* EXERCISE PROMPT: Could you edit the stretch of rows from the line containing "Akzeptieren (398, 1003)" through the line containing "Weitere Informationen (602, 977)", replacing "Start" with "Startseite" and keeping everything else the same? Please give back only those lines.

* DATA EXTRACT:
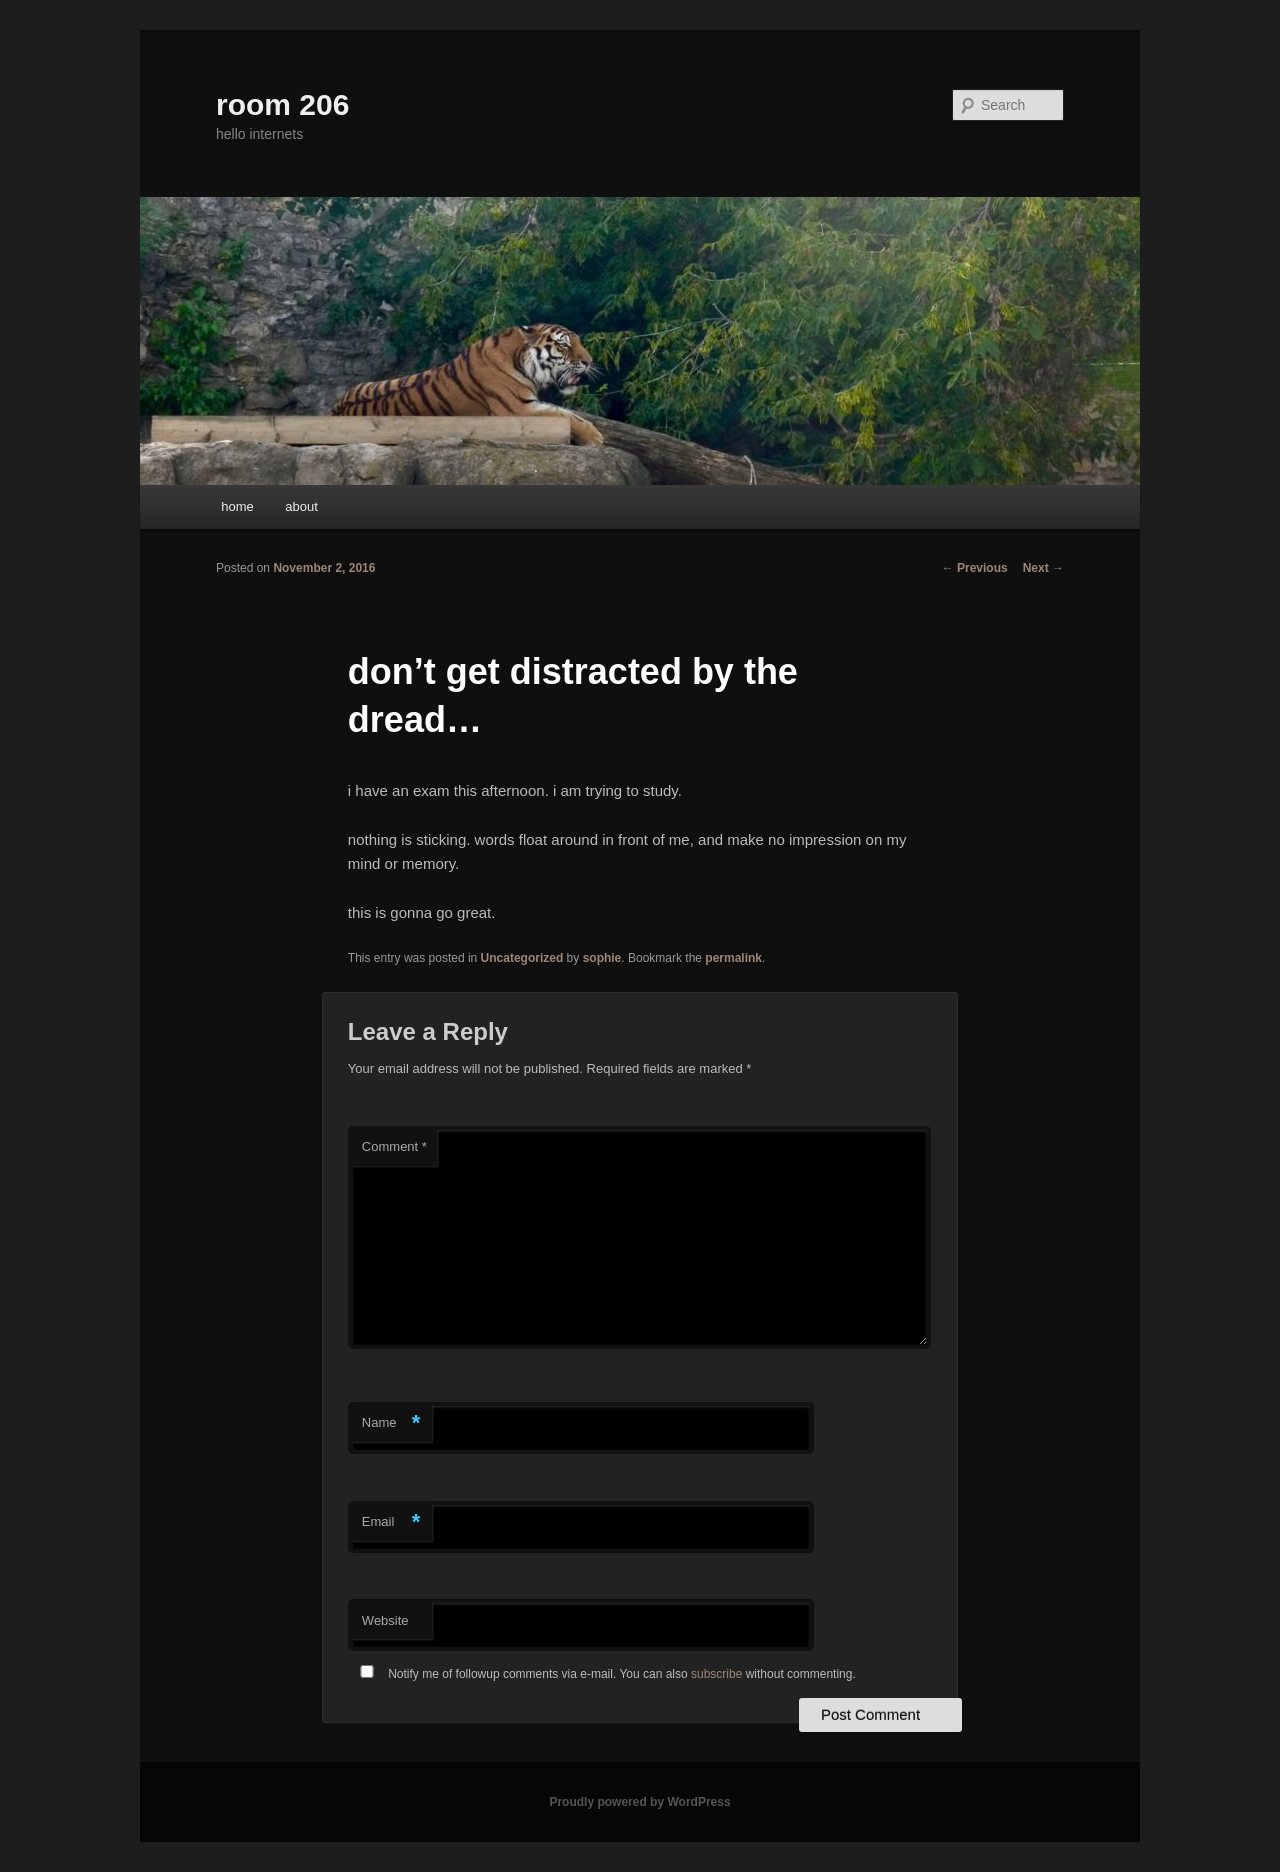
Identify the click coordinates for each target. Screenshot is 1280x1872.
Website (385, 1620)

* * *

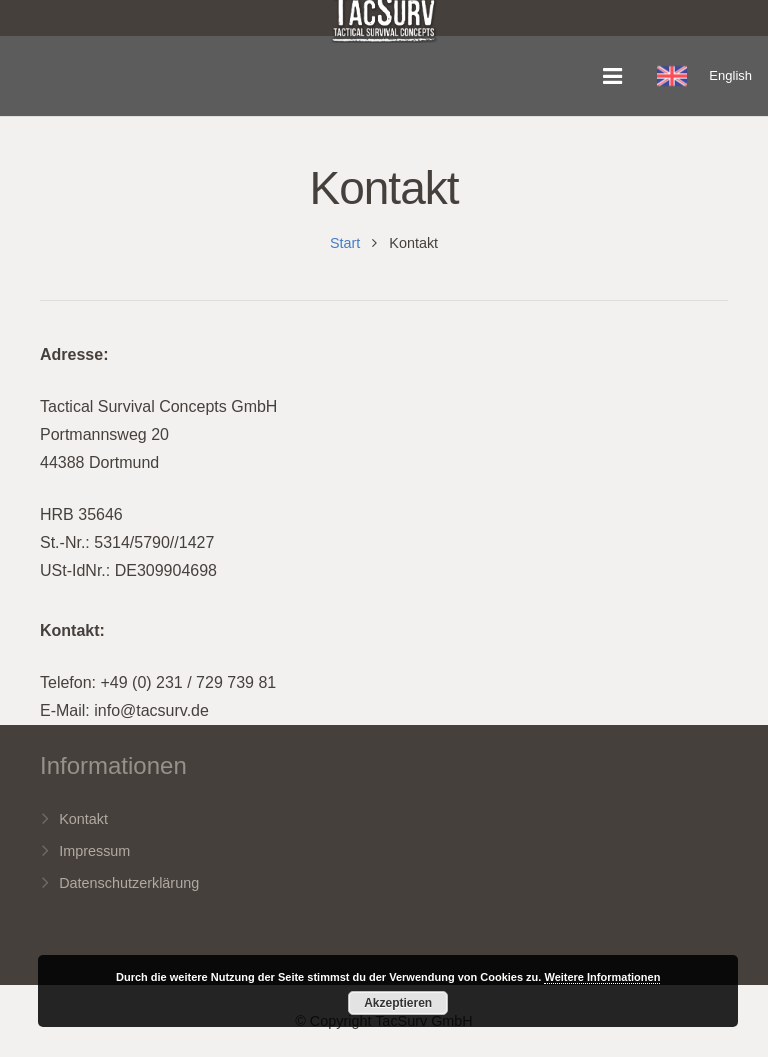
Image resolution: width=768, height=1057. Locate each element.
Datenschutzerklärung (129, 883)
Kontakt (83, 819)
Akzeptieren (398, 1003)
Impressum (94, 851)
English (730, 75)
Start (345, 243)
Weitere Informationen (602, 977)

* CORRECT RESULT:
Akzeptieren (398, 1003)
Impressum (94, 851)
English (730, 75)
Startseite (345, 243)
Weitere Informationen (602, 977)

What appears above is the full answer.